# Another re use dont throw away thread



## epons400 (Feb 2, 2021)

From this









To this
















Dismantled an old bench I have been trying to sell for last month only for a tenner but no bites ,

















Couple hours couple of nuts n bolts , the bottom bar is an old bar I had around , everything else is the bench ,I still have the cushions .


----------



## knuckleheed2 (Dec 1, 2019)

You do yourself? Nice work bud


----------



## vlb (Oct 20, 2008)

Great job tbh, for shit like this I wish I could weld


----------



## epons400 (Feb 2, 2021)

knuckleheed2 said:


> You do yourself? Nice work bud





vlb said:


> Great job tbh, for shit like this I wish I could weld


Yer all done by me , no welding was needed , I I could weld ,bloody hell I would make all my equipment haha , it re used all the parts and bolts of the old bench . It's super strong I've had 150kg on it and no movement


----------



## mrwright (Oct 22, 2013)

Is the weight tree adjustable too


----------



## epons400 (Feb 2, 2021)

mrwright said:


> Is the weight tree adjustable too


Haha in theory yes it could decline more , but not incline it would topple lol


----------



## Seppuku71 (Sep 27, 2018)

I'd have had the bench off you for £100. Too late now.


----------



## mrwright (Oct 22, 2013)

I'd of had the bench off you for £90


----------



## epons400 (Feb 2, 2021)

Seppuku71 said:


> I'd have had the bench off you for £100. Too late now.





mrwright said:


> I'd of had the bench off you for £90


Il be honest it started at 25 , I dropped it to 15 , then 10 , I had to laugh someone 15 mile away from me offered the 10 as long as I could deliver it . So thats whe I said **** it let's use if for something else


----------



## Seppuku71 (Sep 27, 2018)

epons400 said:


> Il be honest it started at 25 , I dropped it to 15 , then 10 , I had to laugh someone 15 mile away from me offered the 10 as long as I could deliver it . So thats whe I said **** it let's use if for something else


Lol, they wanted it delivered? The cheeky b'tards!! I've had that before though, selling something for almost giveaway price and people will ask for a discount and to have it delivered to them ffs!!!


----------



## epons400 (Feb 2, 2021)

Seppuku71 said:


> Lol, they wanted it delivered? The cheeky b'tards!! I've had that before though, selling something for almost giveaway price and people will ask for a discount and to have it delivered to them ffs!!!

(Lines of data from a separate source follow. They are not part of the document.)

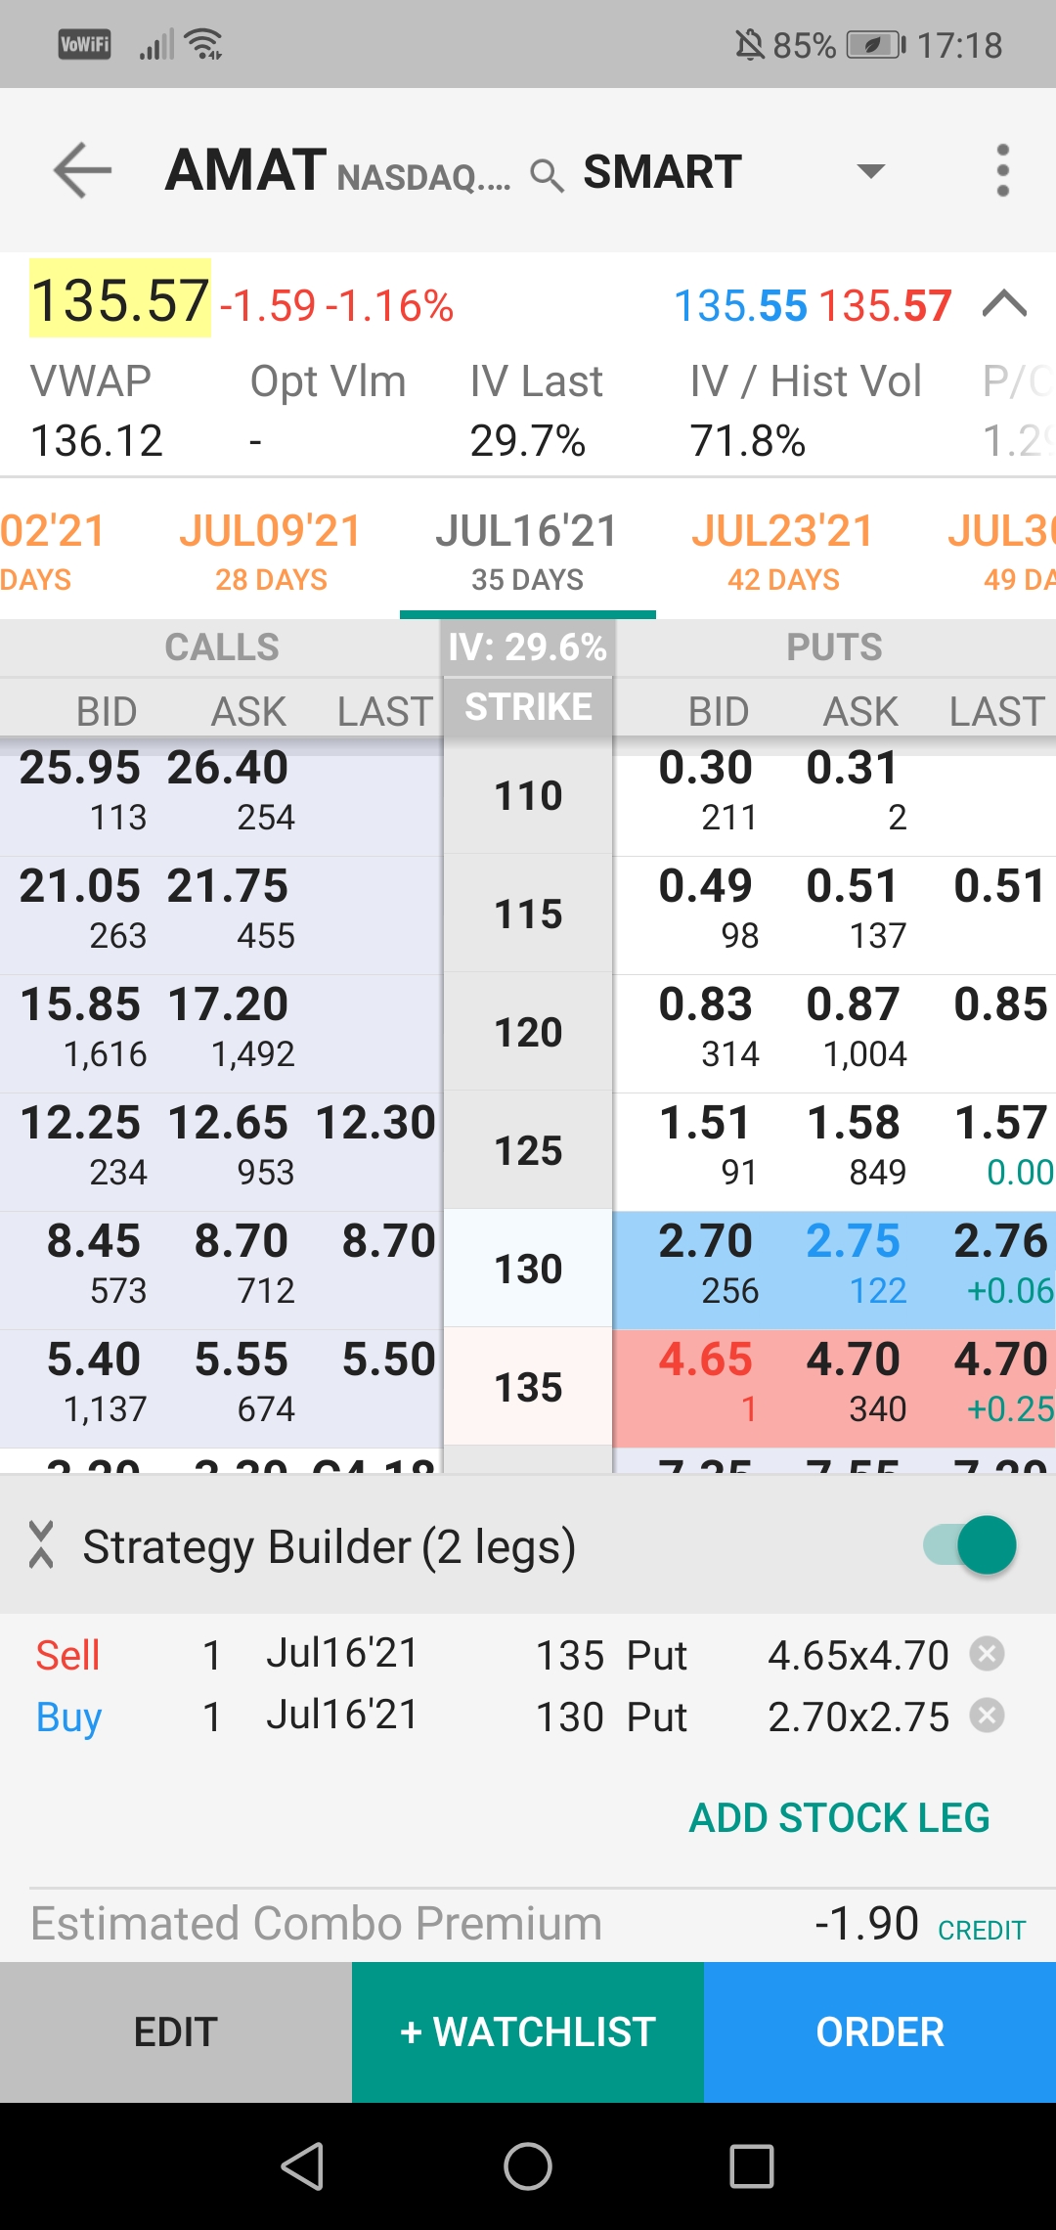Viewport: 1056px width, 2230px height.
Task: Tap ADD STOCK LEG link
Action: coord(839,1817)
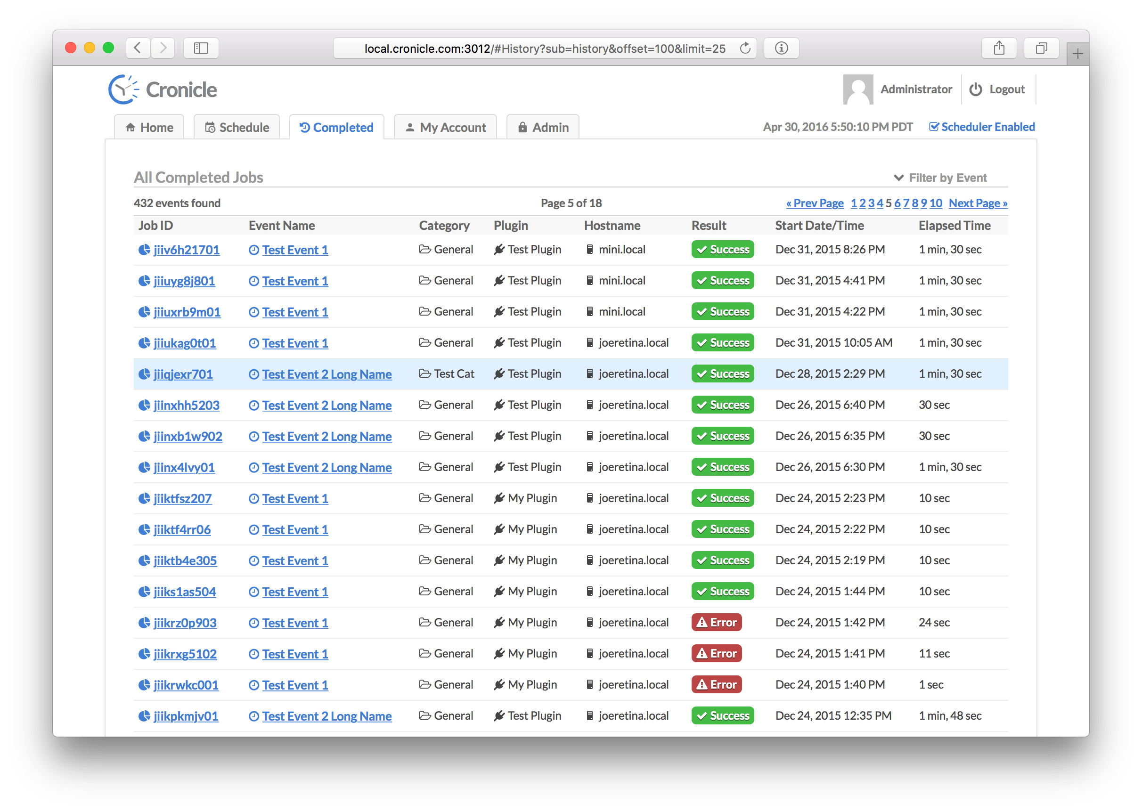Click the Cronicle clock logo icon
Viewport: 1142px width, 812px height.
[124, 90]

If I was selling it for 100 quid I may have delivered . I was selling dumbbells and someone wanted to pay by PayPal, no chance for 60 quid , pay PayPal and then say they never received it


----------



## TrailerParkBoy (Sep 20, 2011)

epons400 said:


> If I was selling it for 100 quid I may have delivered . I was selling dumbbells and someone wanted to pay by PayPal, no chance for 60 quid , pay PayPal and then say they never received it


PayPal is OK, just make sure payment is made as a gift. They can't claim it back


----------